→ TASKS AND EXERCISES
A. Reproduce word for word everything in the RTP proxy guide from "When deploying a" down to "and Sippy B2BUA.".
B. Summarize the RTP proxy guide in two sentences.

(EXCERPTED PASSAGE Opens)

When deploying a self-hosted VoIP or SIP infrastructure, the RTP (Real-time Transport Protocol) media path is just as critical as the SIP signaling path. An RTP proxy sits between the SIP proxy (Kamailio, OpenSIPS, Asterisk) and the media endpoints, handling NAT traversal, codec transcoding, media recording, and DTMF relay. In this guide, we compare three major open-source RTP media handling solutions: RTPengine, RTPproxy, and Sippy B2BUA.
What Is an RTP Proxy?
The Session Initiation Protocol (SIP) handles call signaling — setup, teardown, and negotiation. The actual voice and video media travels over RTP, a separate protocol that runs on dynamically allocated UDP ports. When endpoints are behind NAT (which is almost always the case in production), the RTP media stream cannot establish a direct peer-to-peer connection. An RTP proxy solves this by acting as a media relay, rewriting SDP (Session Description Protocol) payloads to redirect media through itself.

(EXCERPTED PASSAGE Closes)
(INFORMATION SHOWN Opens)

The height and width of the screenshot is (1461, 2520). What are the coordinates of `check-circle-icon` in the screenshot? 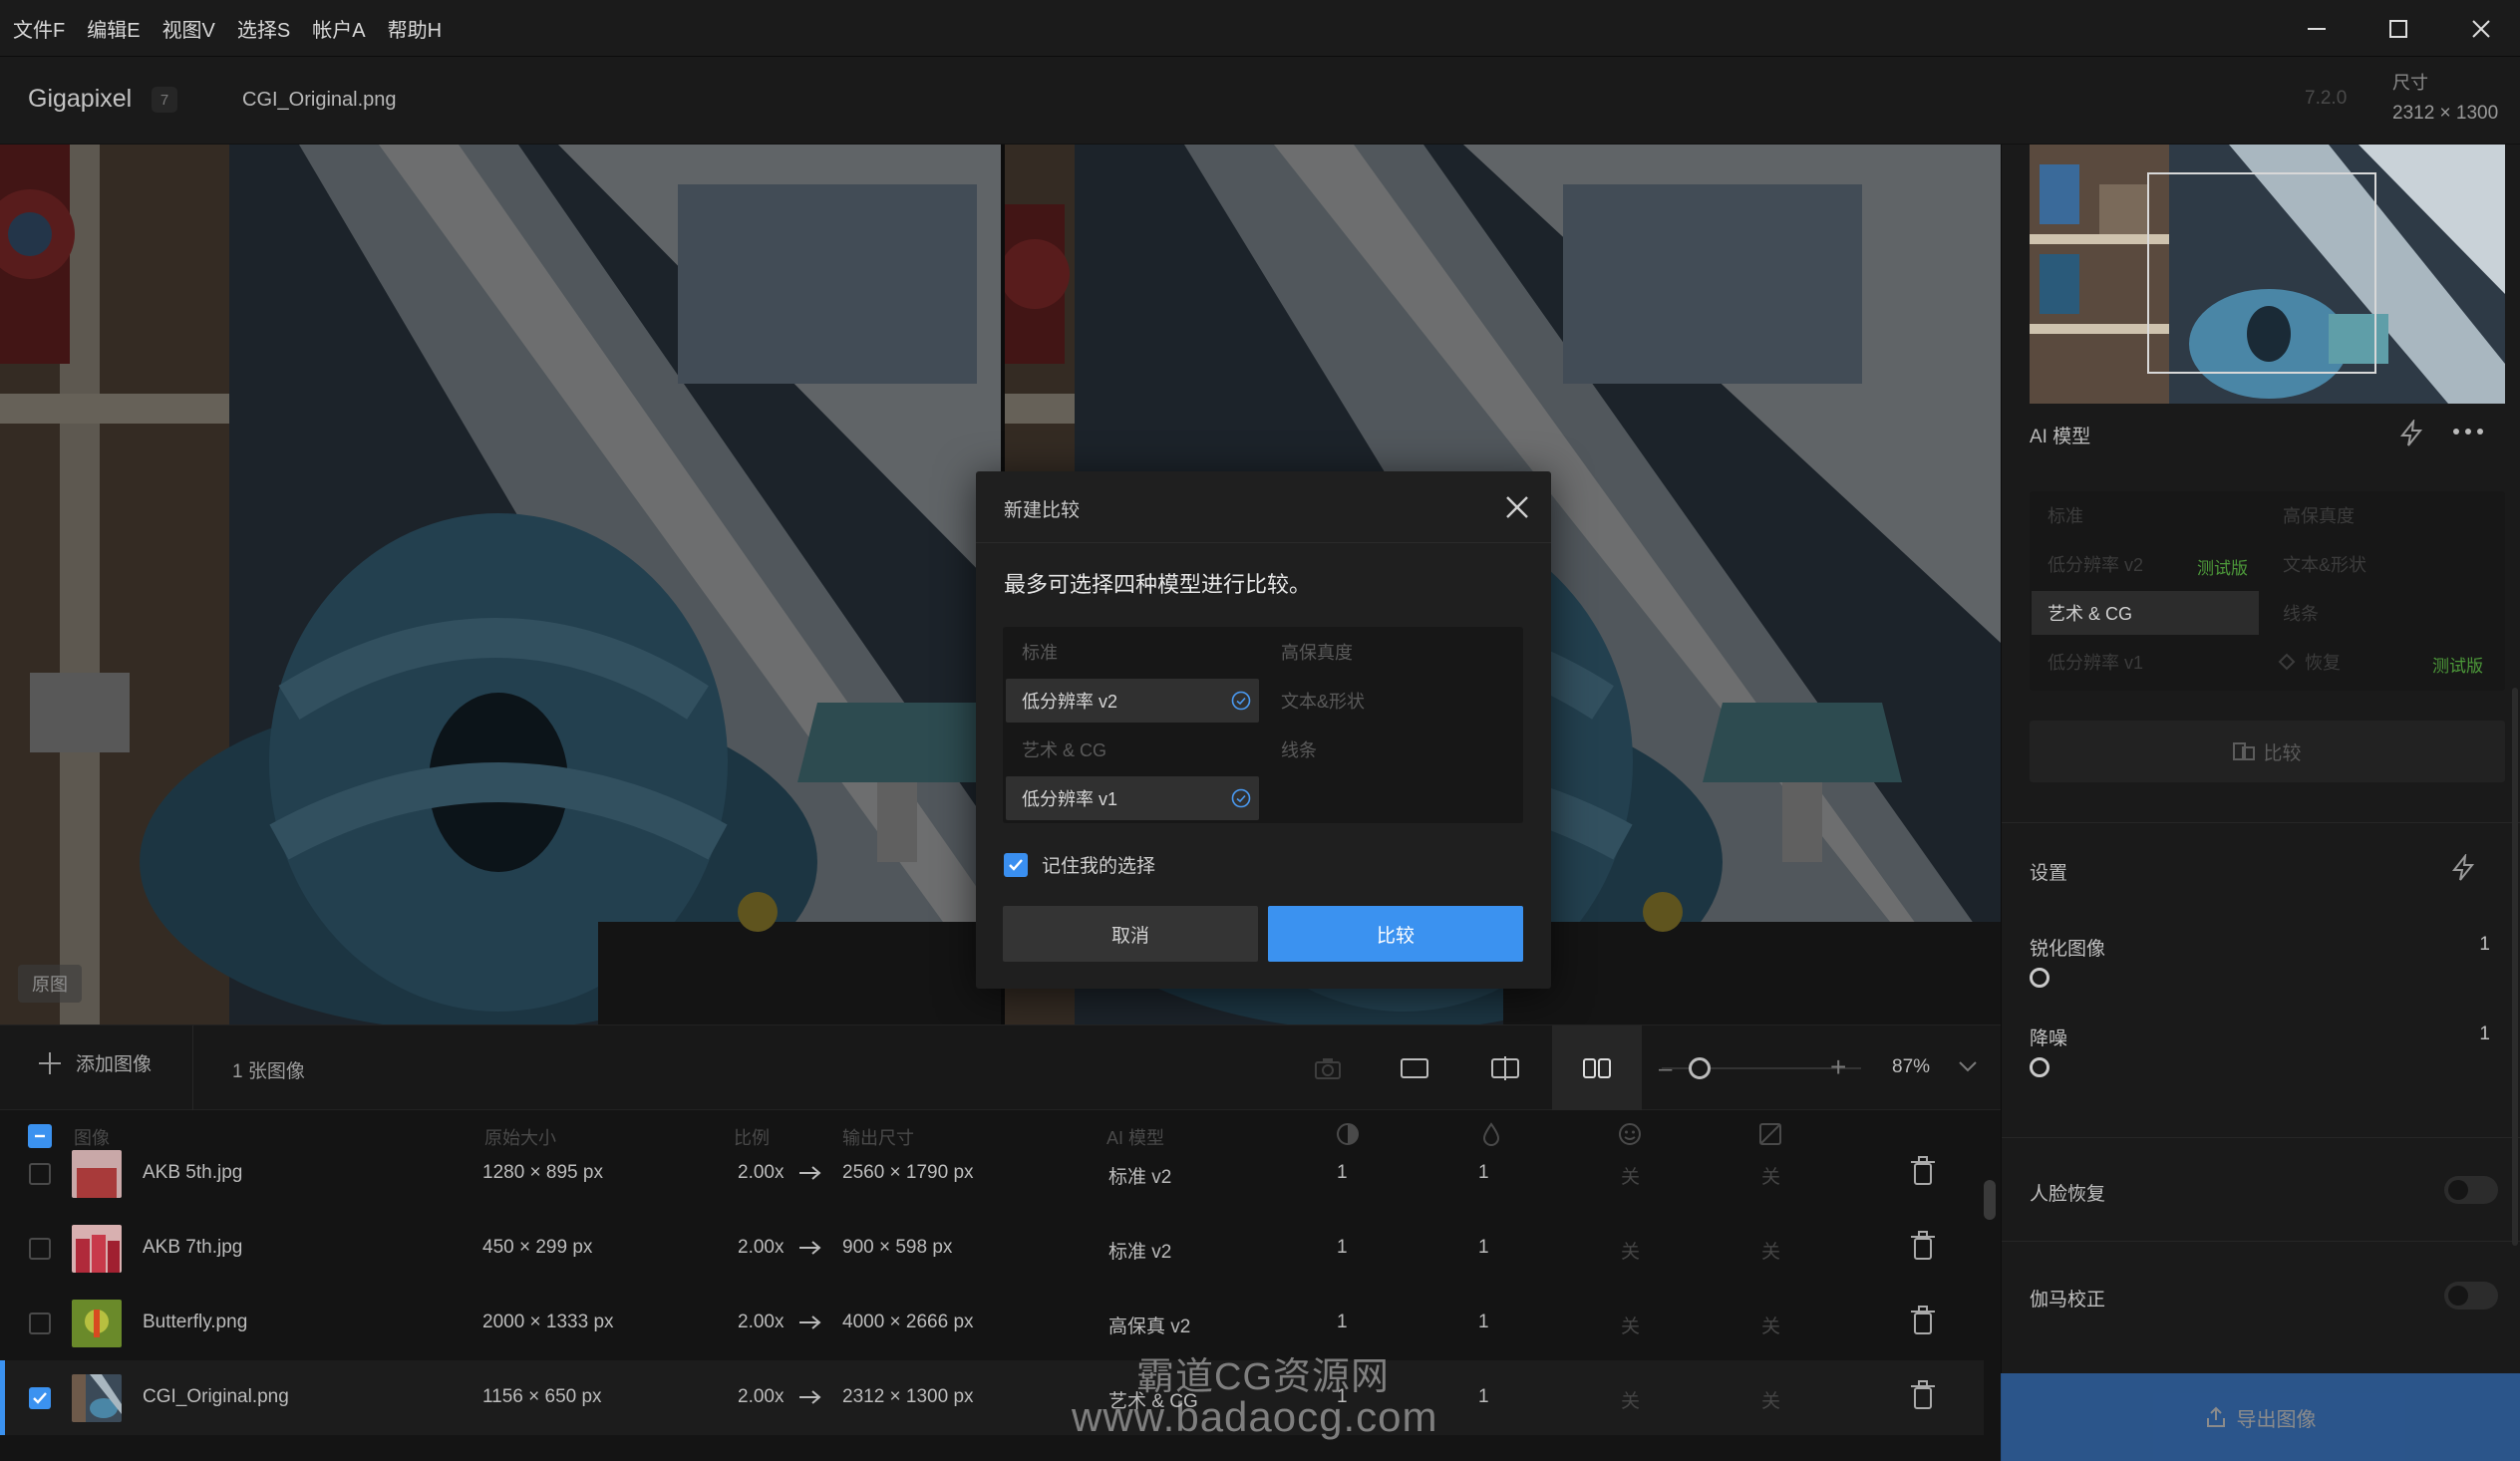 It's located at (1241, 798).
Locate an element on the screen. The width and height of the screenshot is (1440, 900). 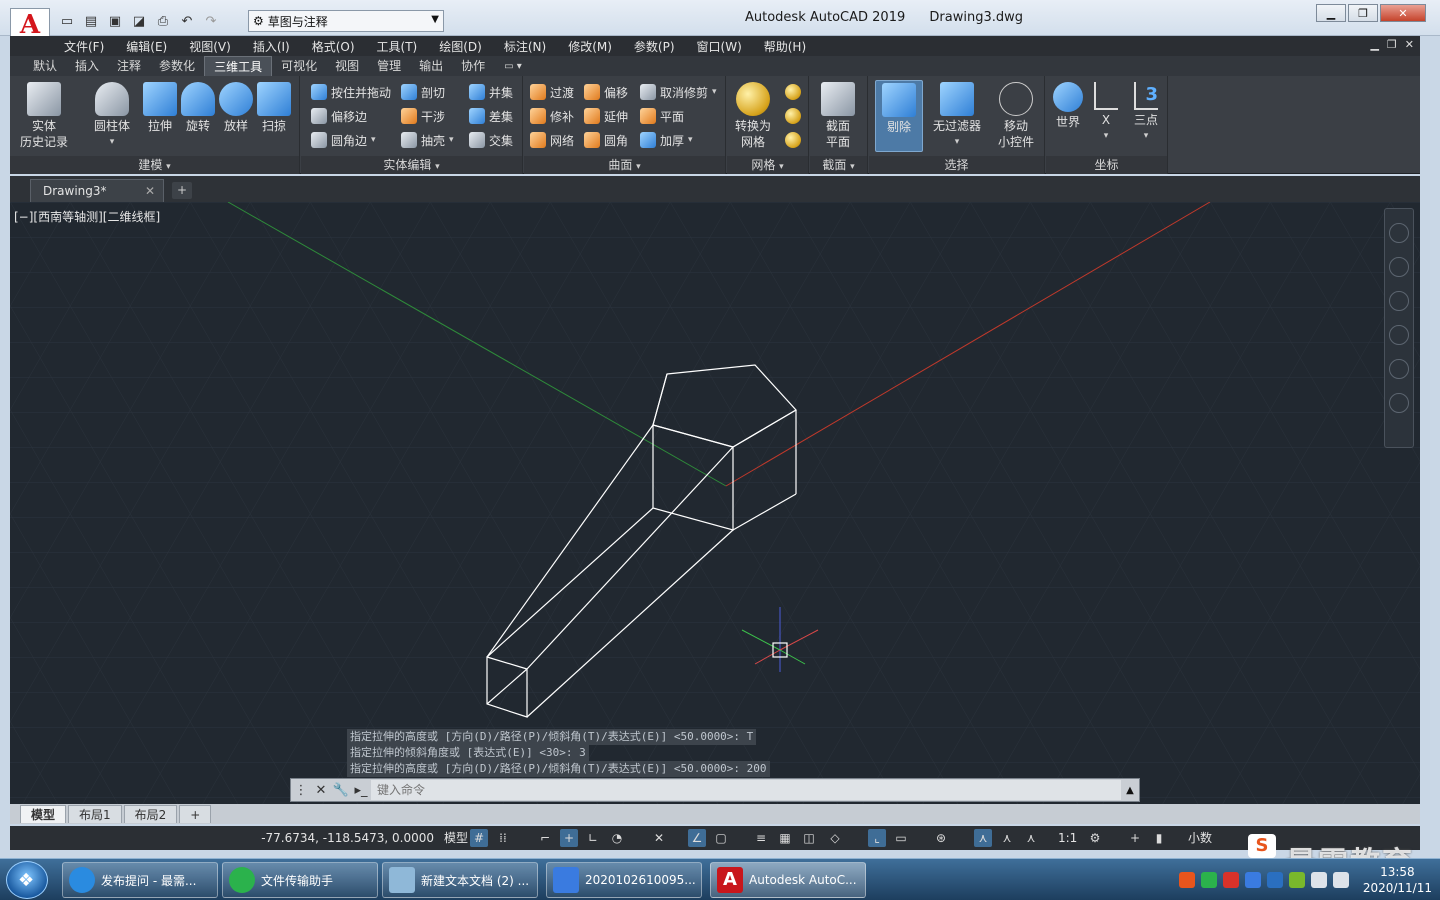
offset-edge-button: 偏移边 is located at coordinates (339, 116).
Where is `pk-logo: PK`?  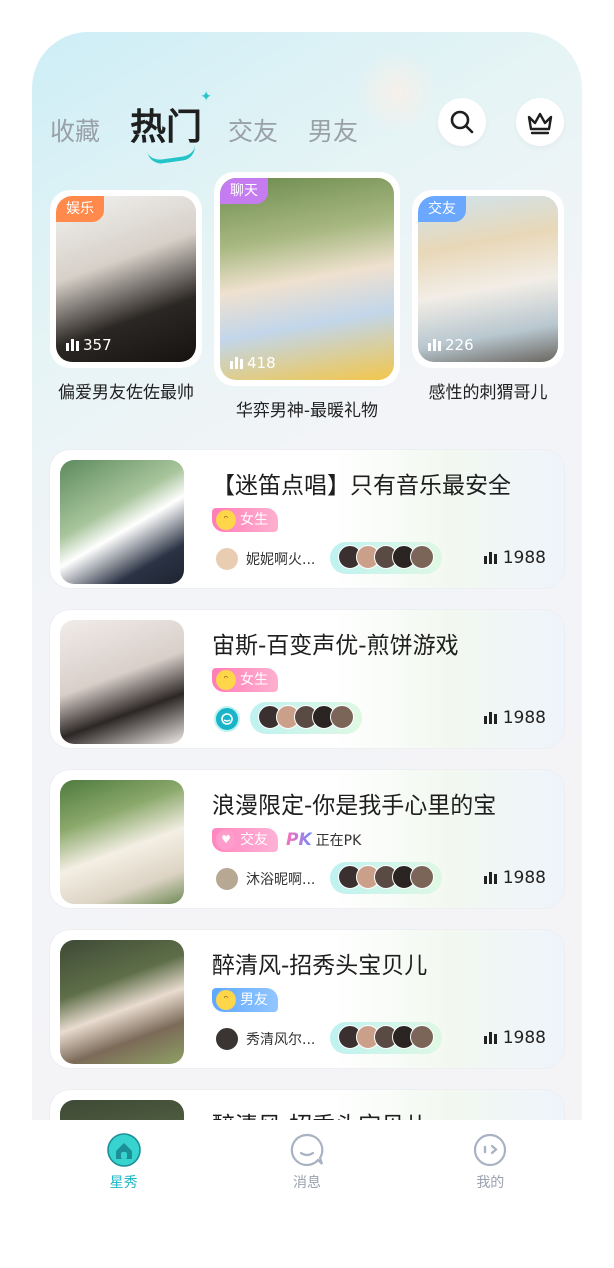 pk-logo: PK is located at coordinates (299, 840).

(INFORMATION SHOWN Closes)

→ SOLVED TASKS
A.
When deploying a self-hosted VoIP or SIP infrastructure, the RTP (Real-time Transport Protocol) media path is just as critical as the SIP signaling path. An RTP proxy sits between the SIP proxy (Kamailio, OpenSIPS, Asterisk) and the media endpoints, handling NAT traversal, codec transcoding, media recording, and DTMF relay. In this guide, we compare three major open-source RTP media handling solutions: RTPengine, RTPproxy, and Sippy B2BUA.

B. An RTP proxy sits between the SIP proxy and the media endpoints, handling NAT traversal, codec transcoding, media recording, and DTMF relay, and the guide compares three open-source options: RTPengine, RTPproxy, and Sippy B2BUA. SIP handles only call signaling, while media travels over RTP on dynamically allocated UDP ports that cannot connect directly when endpoints are behind NAT, so the proxy relays the media by rewriting SDP payloads to send it through itself.